For a long time, I avoided using surrogate keys in some of my tables. I always understood they were great to generate numeric codes, as product IDs and so on, but I was quite skeptical on how they could be helpful on any table with a multi-column identifier. For instance, were they useful on dimensional models? When considering a well-designed database model, I couldn't see any strong reason to consider a generated column as the most important one in a table. After all, by definition, surrogate keys are meaningless from a business point of view.
By default, SQL Server uses the table's primary key as the basis for all indexes. So my question is: from the performance standpoint, will there be any benefit on using surrogate keys? After years working with databases, I believe there are no simple truths in this realm. So I put my question to a test. This is the first of a series of articles to take a closer look on surrogate keys. In all studies to be conducted in this series, I pick a particular table design and then compare the use of a surrogate key against another candidate key. The idea is to evaluate which option works better as the table's primary key.
In this first article, I show some common definitions and explain the approach that is used to evaluate results. To illustrate it, I show the results on a table of products. So let's get started with important concepts.
What is a Primary Key
The primary key (or PK for short) is a unique identifier for each row in a table. I guess we can say the PKs are the basis of relational database design. As PKs identify each row, the PK is the main column or columns to use when defining the relationship between two tables.
Besides being a unique identifier, we also expect the primary key not to be updatable.
A candidate key is an attribute or a combination of attributes that uniquely identifies each row in the table. Each table may have one or more candidate keys, but only one of them will be chosen to be the table's primary key.
A surrogate key is an artificially generated unique identifier, which has no relation to the table data. Since the surrogate key is independent of all other columns on the table, we are assured its values will never need to be updated.
A simple way to implement a surrogate key is using an identity column to be the table's PK. Listing 1 shows an example.
CREATE TABLE myTable(
pkSurrogate int IDENTITY(1,1) NOT NULL,
CONSTRAINT PK_myTable PRIMARY KEY CLUSTERED
Listing 1: Creating a table with a surrogate key.
SQL Server works with several different types of indexes. In this article, we are concerned about clustered and non-clustered indexes only.
The clustered index is the main index a table might have. If a table has it, then its data will be sorted by the clustered index key before it is stored in data pages.

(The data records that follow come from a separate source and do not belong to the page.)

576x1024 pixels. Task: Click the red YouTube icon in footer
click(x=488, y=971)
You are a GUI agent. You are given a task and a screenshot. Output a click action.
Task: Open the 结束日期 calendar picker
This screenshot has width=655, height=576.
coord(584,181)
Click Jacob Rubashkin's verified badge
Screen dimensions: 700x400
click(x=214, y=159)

On most RDBMSs (SQL Server included), the default is to create a clustered index when creating a PK. The only exception I can remember is DB2 running on z/OS, simply because DB2 on z/OS assumes no default on this matter.
So, if we accept the default, primary key columns will also be the basis for the table's clustered index. Therefore, in this situation, data pages are sorted by the PK values. This is illustrated in Figure 1.
Figure 1: Data Pages and the Primary Key.
Non-clustered indexes are simpler. They also create a "catalog" of key values of particular column or columns, but they don't affect data pages order. In fact, if a table has a clustered index, all non-clustered indexes will be associated to it, as the non-clustered indexes will take advantage of the sorted data pages.
In SQL SERVER, indexes are organized in decision trees known as B-trees (for balanced trees). A B-tree is a storage structure of locating files that "minimizes the number of times a medium must be accessed to locate a desired row, thereby speeding up the process" (SearchSQLServer.com).
The structure of the B-tree includes the root page, intermediate pages and finally the leaf level. This is illustrated in Figure 2, which also shows the path to locate a desired row in a simple 3-level B-tree.
Figure 2: B-tree levels
The clustered index is the main index in the table because its leaf level contains the data pages themselves. The other levels (root page and intermediate levels) contain the actual index pages.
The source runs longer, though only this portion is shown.